Problem to solve —
Recast the lines from the first one up to and including the line with "Screen dimensions: 1546x603 [x=36, y=356]" as a two-column CSV with the headers request and answer, one row per request. Put each request's text and its answer in a single quoted field, with line breaks replaced by spaces.

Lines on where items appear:
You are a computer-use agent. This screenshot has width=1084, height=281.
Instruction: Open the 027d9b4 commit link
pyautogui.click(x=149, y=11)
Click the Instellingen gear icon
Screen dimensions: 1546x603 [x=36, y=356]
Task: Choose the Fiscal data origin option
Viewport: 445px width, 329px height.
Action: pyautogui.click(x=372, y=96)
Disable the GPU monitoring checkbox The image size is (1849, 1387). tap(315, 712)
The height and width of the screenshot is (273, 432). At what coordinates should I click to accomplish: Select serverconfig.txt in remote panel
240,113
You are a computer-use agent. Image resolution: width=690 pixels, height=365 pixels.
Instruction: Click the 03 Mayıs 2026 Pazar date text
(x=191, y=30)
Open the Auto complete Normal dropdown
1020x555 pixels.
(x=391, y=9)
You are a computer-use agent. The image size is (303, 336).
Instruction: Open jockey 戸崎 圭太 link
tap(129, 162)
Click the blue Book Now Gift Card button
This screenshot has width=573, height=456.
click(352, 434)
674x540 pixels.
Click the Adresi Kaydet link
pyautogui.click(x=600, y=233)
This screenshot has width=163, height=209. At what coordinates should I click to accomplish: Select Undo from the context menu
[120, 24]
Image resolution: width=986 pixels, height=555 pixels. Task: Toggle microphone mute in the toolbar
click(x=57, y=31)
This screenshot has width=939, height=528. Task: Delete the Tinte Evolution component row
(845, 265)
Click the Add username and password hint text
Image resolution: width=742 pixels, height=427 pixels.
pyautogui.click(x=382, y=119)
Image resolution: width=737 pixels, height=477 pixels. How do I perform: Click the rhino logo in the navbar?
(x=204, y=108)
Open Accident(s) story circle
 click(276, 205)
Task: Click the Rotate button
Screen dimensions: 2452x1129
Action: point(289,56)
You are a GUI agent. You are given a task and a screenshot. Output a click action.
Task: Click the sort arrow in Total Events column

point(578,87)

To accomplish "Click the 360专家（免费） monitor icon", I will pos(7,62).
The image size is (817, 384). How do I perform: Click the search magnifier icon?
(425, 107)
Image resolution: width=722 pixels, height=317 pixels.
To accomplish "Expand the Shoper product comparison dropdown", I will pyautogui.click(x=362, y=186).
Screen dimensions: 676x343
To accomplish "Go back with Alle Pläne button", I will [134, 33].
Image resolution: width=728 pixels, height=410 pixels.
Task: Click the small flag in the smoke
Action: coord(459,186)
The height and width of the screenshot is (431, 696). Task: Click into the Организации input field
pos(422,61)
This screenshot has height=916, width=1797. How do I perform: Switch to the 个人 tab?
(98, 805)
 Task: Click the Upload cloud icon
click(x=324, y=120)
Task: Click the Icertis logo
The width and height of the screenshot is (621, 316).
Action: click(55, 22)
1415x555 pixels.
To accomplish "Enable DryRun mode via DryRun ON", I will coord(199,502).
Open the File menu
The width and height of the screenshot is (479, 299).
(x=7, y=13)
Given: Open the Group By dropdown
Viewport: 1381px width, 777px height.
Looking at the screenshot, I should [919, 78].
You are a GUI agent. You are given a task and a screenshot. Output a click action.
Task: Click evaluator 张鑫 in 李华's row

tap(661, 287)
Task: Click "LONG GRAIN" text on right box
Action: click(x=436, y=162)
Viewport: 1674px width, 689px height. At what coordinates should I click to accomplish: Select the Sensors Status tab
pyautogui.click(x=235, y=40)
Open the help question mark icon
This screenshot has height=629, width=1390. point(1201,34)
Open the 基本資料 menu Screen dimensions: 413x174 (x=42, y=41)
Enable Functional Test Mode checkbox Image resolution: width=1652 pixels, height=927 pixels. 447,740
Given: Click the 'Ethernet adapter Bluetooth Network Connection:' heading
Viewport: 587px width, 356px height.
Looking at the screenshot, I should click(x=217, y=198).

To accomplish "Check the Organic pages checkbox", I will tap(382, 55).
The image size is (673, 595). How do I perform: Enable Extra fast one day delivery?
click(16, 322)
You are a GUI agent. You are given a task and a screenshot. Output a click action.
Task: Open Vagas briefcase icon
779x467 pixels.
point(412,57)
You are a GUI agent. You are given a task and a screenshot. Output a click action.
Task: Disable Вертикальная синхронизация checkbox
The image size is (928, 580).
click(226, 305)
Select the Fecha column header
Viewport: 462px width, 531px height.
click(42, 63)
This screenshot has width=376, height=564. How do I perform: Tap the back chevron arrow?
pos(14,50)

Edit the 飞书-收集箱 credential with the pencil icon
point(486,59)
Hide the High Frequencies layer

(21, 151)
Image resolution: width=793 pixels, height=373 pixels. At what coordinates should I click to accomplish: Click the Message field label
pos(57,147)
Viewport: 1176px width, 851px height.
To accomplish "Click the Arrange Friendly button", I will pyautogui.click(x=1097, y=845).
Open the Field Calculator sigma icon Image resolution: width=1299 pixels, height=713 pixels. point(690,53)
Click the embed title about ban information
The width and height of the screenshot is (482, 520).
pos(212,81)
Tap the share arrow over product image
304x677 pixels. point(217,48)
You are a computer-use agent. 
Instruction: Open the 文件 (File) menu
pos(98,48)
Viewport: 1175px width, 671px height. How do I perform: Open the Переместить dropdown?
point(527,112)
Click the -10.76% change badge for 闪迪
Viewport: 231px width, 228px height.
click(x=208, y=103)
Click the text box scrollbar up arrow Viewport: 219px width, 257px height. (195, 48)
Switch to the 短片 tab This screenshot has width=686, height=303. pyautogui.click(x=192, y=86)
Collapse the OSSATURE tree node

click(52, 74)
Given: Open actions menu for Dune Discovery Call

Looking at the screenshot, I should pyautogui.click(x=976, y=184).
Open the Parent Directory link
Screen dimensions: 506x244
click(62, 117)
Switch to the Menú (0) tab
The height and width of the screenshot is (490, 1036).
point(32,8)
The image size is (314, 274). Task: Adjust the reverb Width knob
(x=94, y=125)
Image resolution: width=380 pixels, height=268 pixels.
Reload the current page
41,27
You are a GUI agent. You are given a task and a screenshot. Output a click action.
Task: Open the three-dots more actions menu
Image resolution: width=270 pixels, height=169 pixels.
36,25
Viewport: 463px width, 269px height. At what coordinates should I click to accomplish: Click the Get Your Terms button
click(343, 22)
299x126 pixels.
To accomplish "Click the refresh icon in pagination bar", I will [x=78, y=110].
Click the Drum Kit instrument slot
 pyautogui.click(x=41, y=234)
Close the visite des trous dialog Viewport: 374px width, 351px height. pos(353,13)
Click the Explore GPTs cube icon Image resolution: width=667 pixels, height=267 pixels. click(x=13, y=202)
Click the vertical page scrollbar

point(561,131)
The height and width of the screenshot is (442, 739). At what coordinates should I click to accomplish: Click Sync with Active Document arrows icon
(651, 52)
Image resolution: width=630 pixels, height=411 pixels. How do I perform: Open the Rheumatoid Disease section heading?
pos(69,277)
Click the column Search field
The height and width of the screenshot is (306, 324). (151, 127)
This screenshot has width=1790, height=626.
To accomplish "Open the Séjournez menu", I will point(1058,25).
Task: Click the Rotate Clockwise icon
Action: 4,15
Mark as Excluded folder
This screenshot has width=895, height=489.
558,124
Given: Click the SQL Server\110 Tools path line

Solved problem —
request,answer
"You are a computer-use agent. This screenshot has width=1084, height=281. Instruction: Open the 027d9b4 commit link","pyautogui.click(x=149, y=11)"
"Click the Instellingen gear icon","Screen dimensions: 1546x603 [x=36, y=356]"